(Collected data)
◆ ◆ ◆ ◆

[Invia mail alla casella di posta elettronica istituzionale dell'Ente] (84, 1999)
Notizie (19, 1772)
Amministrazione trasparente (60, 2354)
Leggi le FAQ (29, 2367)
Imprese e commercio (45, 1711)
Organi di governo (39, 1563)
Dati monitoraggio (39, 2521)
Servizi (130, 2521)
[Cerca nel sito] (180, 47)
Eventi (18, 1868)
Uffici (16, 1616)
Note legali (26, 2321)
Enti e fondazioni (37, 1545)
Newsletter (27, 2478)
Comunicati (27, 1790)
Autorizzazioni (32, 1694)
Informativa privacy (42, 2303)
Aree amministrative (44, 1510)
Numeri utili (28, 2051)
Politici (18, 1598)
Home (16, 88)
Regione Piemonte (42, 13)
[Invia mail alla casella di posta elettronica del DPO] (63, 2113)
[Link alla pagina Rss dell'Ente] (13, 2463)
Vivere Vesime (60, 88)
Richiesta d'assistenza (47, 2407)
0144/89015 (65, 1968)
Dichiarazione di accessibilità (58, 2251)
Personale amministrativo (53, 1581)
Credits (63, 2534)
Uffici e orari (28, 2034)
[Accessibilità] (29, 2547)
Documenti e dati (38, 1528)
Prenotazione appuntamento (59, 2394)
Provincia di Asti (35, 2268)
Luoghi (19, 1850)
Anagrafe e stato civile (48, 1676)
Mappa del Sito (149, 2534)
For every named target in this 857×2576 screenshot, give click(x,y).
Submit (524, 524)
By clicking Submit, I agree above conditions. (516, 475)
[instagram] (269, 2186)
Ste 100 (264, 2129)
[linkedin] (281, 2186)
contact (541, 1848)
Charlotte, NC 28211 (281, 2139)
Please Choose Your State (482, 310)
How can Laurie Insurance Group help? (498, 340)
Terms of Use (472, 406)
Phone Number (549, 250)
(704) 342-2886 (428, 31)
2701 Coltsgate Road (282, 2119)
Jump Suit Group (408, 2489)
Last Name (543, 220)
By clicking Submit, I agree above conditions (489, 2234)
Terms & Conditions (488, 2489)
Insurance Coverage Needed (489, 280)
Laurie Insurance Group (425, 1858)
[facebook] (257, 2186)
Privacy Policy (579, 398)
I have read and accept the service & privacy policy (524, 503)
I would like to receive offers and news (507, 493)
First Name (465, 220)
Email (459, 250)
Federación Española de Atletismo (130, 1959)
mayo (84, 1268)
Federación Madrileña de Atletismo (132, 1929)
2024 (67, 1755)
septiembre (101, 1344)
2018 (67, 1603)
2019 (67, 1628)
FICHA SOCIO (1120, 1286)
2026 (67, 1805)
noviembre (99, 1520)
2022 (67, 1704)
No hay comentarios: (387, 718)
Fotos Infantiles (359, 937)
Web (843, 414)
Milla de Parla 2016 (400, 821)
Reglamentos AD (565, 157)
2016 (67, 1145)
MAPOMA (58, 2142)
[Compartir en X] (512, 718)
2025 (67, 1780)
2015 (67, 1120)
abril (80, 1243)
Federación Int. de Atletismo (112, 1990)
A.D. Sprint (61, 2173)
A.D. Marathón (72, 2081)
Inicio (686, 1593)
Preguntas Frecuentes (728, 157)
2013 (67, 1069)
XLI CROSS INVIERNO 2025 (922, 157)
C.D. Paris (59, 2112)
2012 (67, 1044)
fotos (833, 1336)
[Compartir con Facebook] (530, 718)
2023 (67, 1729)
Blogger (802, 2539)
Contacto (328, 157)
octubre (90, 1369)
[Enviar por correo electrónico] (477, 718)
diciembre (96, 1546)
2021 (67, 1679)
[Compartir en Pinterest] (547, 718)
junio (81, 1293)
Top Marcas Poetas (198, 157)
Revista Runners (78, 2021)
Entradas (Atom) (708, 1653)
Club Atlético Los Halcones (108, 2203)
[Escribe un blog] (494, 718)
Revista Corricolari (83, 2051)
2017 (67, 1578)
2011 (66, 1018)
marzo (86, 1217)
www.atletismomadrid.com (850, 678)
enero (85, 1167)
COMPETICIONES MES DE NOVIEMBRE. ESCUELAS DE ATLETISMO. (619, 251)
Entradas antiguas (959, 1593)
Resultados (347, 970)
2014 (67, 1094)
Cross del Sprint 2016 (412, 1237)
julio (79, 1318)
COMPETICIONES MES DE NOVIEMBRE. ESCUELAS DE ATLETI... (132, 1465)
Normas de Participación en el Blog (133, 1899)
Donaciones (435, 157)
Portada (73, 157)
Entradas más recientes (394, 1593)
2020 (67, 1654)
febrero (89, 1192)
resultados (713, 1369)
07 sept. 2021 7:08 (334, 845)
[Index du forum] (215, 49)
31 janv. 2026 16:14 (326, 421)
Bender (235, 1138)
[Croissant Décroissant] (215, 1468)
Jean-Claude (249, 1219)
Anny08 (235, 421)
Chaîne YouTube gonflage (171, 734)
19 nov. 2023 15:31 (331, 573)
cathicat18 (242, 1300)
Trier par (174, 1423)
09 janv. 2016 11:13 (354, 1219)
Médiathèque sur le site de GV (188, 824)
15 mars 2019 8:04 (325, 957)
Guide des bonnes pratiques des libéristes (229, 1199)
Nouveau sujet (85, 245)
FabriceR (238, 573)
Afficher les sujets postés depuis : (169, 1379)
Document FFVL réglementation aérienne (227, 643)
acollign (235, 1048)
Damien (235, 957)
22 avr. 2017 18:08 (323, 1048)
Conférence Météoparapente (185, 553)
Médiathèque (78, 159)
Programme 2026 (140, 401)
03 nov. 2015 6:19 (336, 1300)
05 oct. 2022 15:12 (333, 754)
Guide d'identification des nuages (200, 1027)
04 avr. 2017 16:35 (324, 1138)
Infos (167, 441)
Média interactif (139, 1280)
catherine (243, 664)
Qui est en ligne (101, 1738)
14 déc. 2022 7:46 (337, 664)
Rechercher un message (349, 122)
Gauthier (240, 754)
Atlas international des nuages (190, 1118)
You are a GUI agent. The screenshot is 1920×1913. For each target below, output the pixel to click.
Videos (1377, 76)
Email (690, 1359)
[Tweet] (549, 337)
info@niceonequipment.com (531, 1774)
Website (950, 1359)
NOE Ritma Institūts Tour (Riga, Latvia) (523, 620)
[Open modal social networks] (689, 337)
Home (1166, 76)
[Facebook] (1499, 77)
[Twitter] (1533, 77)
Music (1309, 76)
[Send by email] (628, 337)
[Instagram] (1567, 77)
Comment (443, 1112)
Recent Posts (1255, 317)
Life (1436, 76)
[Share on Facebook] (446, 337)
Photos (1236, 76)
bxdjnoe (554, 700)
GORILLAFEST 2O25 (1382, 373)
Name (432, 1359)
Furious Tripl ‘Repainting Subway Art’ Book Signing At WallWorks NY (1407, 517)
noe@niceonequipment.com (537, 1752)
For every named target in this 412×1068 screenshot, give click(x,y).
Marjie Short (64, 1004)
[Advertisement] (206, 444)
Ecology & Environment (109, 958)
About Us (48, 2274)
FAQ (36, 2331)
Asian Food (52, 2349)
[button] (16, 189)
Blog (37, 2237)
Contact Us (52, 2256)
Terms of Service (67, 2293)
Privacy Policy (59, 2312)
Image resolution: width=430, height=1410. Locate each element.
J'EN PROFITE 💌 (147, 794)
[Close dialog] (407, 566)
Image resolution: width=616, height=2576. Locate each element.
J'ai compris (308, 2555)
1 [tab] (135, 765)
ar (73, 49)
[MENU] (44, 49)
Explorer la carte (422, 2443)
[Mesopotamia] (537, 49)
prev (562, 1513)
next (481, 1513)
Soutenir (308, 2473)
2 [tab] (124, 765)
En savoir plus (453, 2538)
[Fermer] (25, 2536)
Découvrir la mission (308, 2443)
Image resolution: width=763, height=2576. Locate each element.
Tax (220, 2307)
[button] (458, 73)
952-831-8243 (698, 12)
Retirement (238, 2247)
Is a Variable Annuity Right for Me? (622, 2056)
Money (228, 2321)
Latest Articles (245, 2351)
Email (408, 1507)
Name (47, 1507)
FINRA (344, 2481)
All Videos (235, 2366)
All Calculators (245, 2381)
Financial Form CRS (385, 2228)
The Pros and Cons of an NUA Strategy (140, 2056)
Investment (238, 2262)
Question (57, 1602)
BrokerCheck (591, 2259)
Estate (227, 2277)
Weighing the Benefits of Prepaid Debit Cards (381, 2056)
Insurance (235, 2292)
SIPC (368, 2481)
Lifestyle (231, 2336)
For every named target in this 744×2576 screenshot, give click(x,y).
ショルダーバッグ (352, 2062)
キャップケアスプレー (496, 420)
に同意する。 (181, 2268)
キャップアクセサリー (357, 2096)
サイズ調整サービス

◆ ◆ ◆ ◆

■ **ACTIVITY**: From the data above, count the lines where "Terms" occurs and give that figure and nothing else.

■ **RESPONSE AREA**: 3